This Data Analysis Problem does not appear in the textbook.
Source: Lu, S., P. J. A. Davies. 1997. Regulation of the expression of the tissue transglutaminase gene by DNA methylation. Proc. Natl. Acad. Sci. USA 94: 4692–4697.
Corresponding chapter(s) in the textbook: Chapter 4
Review the following terms before working on the problem: DNA methylation, restriction endonucleases, modification methylases, agarose gel electrophoresis, ethidium bromide, UV box
This experiment studied the effect of DNA methylation on restriction endonuclease cleavage. Equal amounts of a 1.74 kb human DNA fragment were either methylated using bacterial modification methylase HpaII (samples 1–3) or left unmethylated (samples 4–6). Aliquots of these DNA samples were then incubated without enzyme (samples 1 and 4), with the restriction endonuclease MspI (samples 2 and 5), or with the restriction endonuclease HpaII (samples 3 and 6). Lanes labeled M contain size markers. DNA fragments were separated by agarose gel electrophoresis. The gel was stained with ethidium bromide and photographed on a UV box.

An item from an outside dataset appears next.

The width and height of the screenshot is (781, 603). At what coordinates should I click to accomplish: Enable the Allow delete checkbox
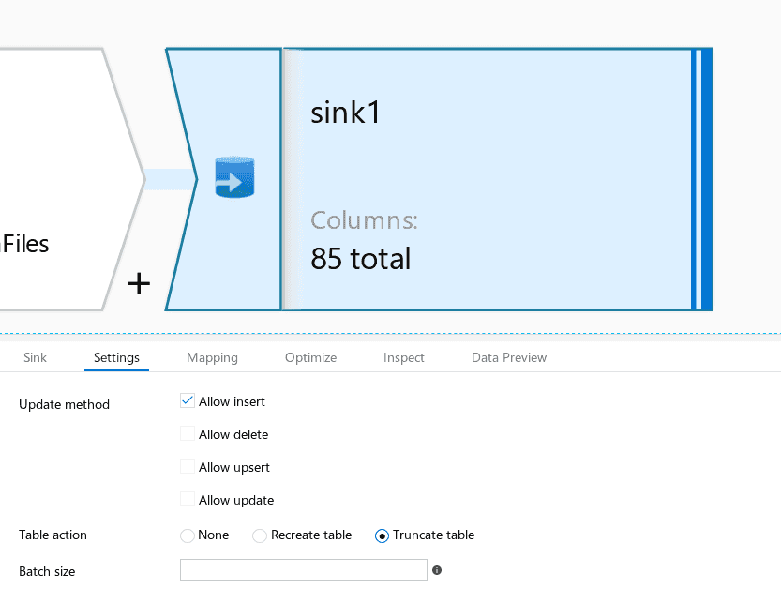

1. How many MspI and HpaII cleavage sites are present in the 1.74 kb DNA fragment (compare samples 4, 5, and 6)?
2. Why do MspI and HpaII produce identical band patterns (sample 5 and 6)?
3. How does methylation affect DNA cleavage by HpaII (compare samples 3 and 6)?
4. How does methylation affect DNA cleavage by MspI (compare samples 2 and 5)?
5. Suggest an explanation for the differences in the products of MspI and HpaII in this experiment.